Rows showing where targets appear -
:::

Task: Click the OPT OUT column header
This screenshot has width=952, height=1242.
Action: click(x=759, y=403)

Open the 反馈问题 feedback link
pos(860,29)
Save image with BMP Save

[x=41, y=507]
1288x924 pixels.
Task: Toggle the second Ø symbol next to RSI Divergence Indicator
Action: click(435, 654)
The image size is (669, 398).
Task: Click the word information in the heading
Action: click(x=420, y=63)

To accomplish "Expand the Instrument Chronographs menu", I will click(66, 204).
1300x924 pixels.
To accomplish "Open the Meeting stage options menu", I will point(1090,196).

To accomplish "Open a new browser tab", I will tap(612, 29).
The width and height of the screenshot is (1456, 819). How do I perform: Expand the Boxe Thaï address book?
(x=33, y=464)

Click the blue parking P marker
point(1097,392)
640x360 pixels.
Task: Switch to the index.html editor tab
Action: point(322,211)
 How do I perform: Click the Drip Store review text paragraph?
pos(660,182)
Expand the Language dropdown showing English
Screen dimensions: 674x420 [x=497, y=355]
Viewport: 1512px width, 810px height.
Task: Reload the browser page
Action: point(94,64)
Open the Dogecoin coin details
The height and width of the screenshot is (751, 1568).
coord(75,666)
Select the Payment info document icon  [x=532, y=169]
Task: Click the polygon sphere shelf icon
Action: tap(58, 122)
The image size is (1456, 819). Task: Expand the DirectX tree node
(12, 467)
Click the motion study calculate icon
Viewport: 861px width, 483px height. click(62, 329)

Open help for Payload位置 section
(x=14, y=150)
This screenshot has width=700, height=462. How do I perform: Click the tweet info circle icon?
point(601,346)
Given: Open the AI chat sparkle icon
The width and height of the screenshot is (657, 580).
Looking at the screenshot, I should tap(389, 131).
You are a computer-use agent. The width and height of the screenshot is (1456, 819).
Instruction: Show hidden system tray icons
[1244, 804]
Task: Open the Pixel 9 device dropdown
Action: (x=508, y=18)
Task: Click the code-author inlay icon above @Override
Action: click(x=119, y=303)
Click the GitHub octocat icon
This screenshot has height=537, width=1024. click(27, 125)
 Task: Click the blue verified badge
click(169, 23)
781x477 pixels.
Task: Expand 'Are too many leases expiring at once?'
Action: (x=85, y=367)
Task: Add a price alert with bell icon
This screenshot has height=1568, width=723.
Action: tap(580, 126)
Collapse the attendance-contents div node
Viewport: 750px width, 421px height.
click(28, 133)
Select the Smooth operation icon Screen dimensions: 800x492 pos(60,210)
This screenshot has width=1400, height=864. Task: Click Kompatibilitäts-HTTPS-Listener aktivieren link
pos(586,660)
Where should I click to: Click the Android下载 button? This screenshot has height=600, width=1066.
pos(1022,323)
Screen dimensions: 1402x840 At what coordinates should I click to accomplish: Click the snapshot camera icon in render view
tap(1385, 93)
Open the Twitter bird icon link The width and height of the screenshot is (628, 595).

:::

AIM - Retype the lines of the listing exactly, beginning at the line that contains "Open the 反馈问题 feedback link" and stopping after the line that contains "Action: point(322,211)".

RESPONSE -
Open the 反馈问题 feedback link
pos(860,29)
Save image with BMP Save

[x=41, y=507]
1288x924 pixels.
Task: Toggle the second Ø symbol next to RSI Divergence Indicator
Action: click(435, 654)
The image size is (669, 398).
Task: Click the word information in the heading
Action: click(x=420, y=63)

To accomplish "Expand the Instrument Chronographs menu", I will click(66, 204).
1300x924 pixels.
To accomplish "Open the Meeting stage options menu", I will point(1090,196).

To accomplish "Open a new browser tab", I will tap(612, 29).
The width and height of the screenshot is (1456, 819). How do I perform: Expand the Boxe Thaï address book?
(x=33, y=464)

Click the blue parking P marker
point(1097,392)
640x360 pixels.
Task: Switch to the index.html editor tab
Action: point(322,211)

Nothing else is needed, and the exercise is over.